A Nashville judge ruled Monday that Tennessee’s school voucher law is unconstitutional and ordered the state to halt the controversial program before it starts this fall.
Chancellor Anne C. Martin said the legislature violated the state constitution last year when it passed an education savings account law that affects only students in Nashville and Memphis, where local officials have consistently opposed vouchers.
“There is no dispute that the qualifications were tailored, through multiple amendments, to only include those two school systems, and that bill sponsors could only secure passage from representatives against the bill if their district school systems were excluded,” Martin wrote in her ruling.

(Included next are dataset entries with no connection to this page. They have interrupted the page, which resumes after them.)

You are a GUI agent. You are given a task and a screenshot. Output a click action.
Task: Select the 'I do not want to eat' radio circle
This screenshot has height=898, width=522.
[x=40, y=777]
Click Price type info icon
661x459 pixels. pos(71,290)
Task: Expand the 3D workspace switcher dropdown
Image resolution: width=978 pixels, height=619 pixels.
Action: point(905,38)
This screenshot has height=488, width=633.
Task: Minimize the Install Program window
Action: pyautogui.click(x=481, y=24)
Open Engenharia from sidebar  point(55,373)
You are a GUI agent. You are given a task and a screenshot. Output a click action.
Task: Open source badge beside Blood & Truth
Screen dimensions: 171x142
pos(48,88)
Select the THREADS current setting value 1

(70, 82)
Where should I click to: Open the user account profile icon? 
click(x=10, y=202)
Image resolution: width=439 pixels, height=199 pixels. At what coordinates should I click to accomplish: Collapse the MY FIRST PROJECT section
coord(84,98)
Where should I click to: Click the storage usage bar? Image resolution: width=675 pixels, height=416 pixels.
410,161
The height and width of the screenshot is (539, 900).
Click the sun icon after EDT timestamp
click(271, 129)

The decision is a major victory for Davidson and Shelby county governments as well as the state’s two largest school districts. Shelby County Schools and Metropolitan Nashville Public Schools stood eventually to lose thousands of students and millions of dollars if eligible families opted to shift taxpayer funding from public to private schools for their children.
“Nashville, like other cities and counties, must have the authority to determine how investments are made in the best interest of our residents,” said Mayor John Cooper, whose administration joined Shelby County government and Metropolitan Nashville Public Schools to sue the state.

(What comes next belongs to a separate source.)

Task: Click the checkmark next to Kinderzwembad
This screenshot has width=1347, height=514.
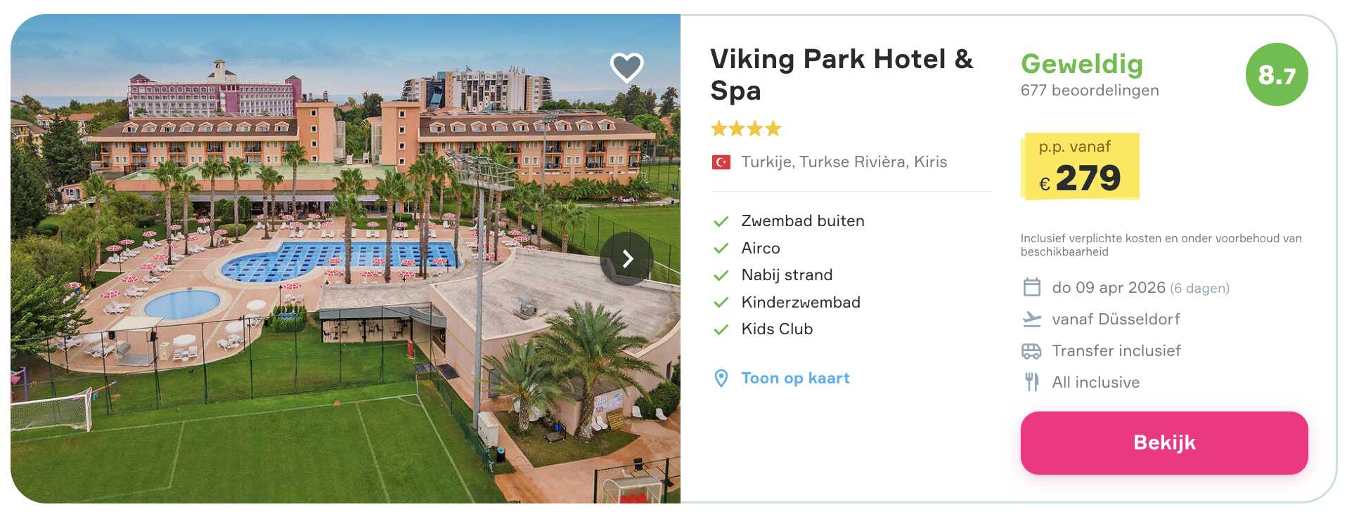Action: [721, 302]
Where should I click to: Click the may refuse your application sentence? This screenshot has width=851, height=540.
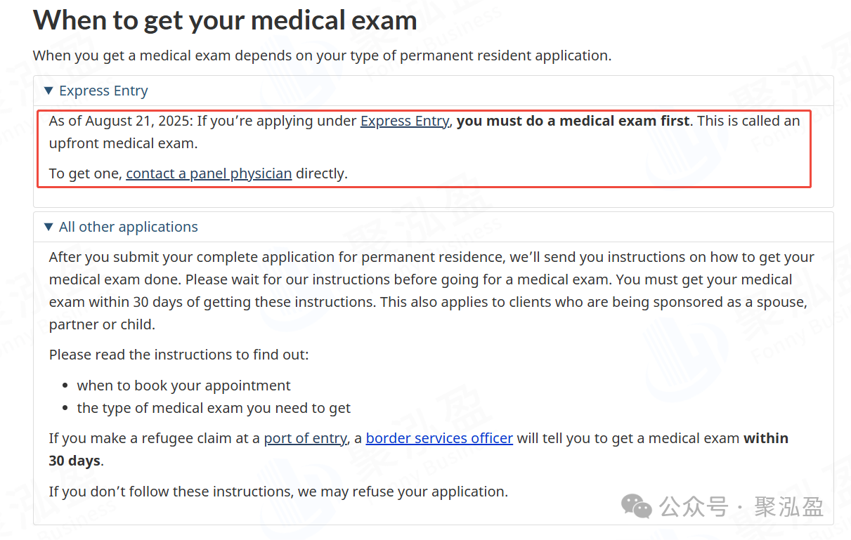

“We, of course, do not feel that vouchers are a solution for improving public education,” Cooper added, “and will continue to advocate for both our MNPS students and educators.”
The ruling is also a significant loss for Gov. Bill Lee’s administration, which pushed the bill through the House of Representatives after that body had rejected similar proposals for years. While campaigning for office, the Republican governor had promised to give parents more education choices for their children.
“We strongly disagree with the court’s ruling and will swiftly appeal on behalf of Tennessee students who deserve more than a one-size-fits-all approach to education,” said Gillum Ferguson, Lee’s press secretary.
At the governor’s direction, the program was set to start this fall, a year earlier than required by statute. As of last week, 52 private schools were approved to participate, and about 300 applications from families appeared to be on track for approval for 5,000 available spots. State officials said recently they expected about 500 students would participate in the first year, with plans to expand the program eventually to 15,000 students.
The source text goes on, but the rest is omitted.